TRUTH OR CONSEQUENCES
These types of career blunders can put a black mark on your reputation in more ways than one. If you are already employed and your employer finds out that they were deceived about your experience, you can lose your job. If you are in a high-level position, this also may mean unwanted publicity.
For instance, Michael Brown, the former FEMA director, was relieved of his management duties following Hurricane Katrina and resigned three days later amid allegations that he had falsified portions of his resume. And in a case much closer to home, the California Commission on Judicial Performance removed Los Angeles County Superior Court Judge Patrick Couwenberg from the bench after finding him guilty of willful misconduct in office, conduct prejudicial to the administration of justice and improper action under the state Constitution. "He lied to become a judge, elaborated on his misrepresentation for his enrobing ceremony and subsequently lied to the commission in an apparent attempt to frustrate its investigation," according to the commission's report. Couwenberg had misrepresented both his academic and military background, claiming, among other things, that he had been a corporal in the U.S. Army, received a Purple Heart, participated in covert operations in southeast Asia, attended Loyola Law School and worked at Gibson, Dunn & Crutcher -- none of which was true. During the proceedings, Couwenberg's attorney said his client suffers from "pseudologia fantastica," a mental condition in which the person engages in habitual or compulsive lying. (snip)

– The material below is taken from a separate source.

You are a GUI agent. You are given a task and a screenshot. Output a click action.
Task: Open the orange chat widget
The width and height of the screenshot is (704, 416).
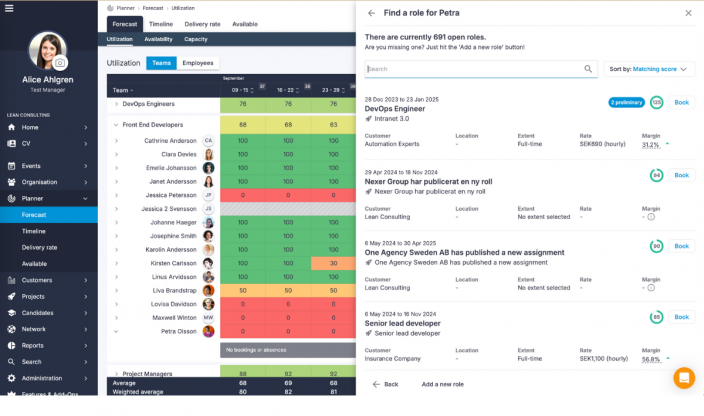pos(684,378)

This is a tough economy and people are taking drastic actions to get themselves noticed. Desperate times call for desperate measures, right? Wrong. There is never a time when duplicity or "stretching the truth" is appropriate. In fact, we believe that in this candidate-rich economy, truthfulness, morality and ethics become even more important. The competition is fierce, and one misstep can make you a damaged commodity. If anything, this is the time to become more scrupulous about how you present yourself.
DO'S AND DON'TS
So before you send in your resume for that perfect job, consider how you are presenting yourself. Are you being completely honest? An honest resume is neither exaggerated nor deceptively vague. Below are a few of our recommendations:
• Do be 100 percent accurate and complete with regard to all facts; remember that they can be easily confirmed. These include start dates, titles, employers, GPAs and Bar numbers (especially if you have a different/married last name now and your name isn't easily searchable on Bar records).
• Do describe your accomplishments. Be specific.
• Do tailor your resume specifically to each job for which you are applying. This is a key resume technique. But remember to illuminate your strengths through accurate descriptions rather than fabrication.
• Don't leave dates off a resume.
• Don't leave jobs off a resume.
• Don't embellish accomplishments or titles; make it clear when a given title was in effect.
• Don't claim a proficiency in a foreign language or other valuable skill unless you have it.
• Don't puff or overuse effusive adjectives.
If you are not sure how something will be perceived, ask the recruiter you are working with to help you. The key is to set yourself apart, while being able to back up everything you are selling. Remember, if you always tell the truth, you never have to remember which lie you told! Truth is your ally.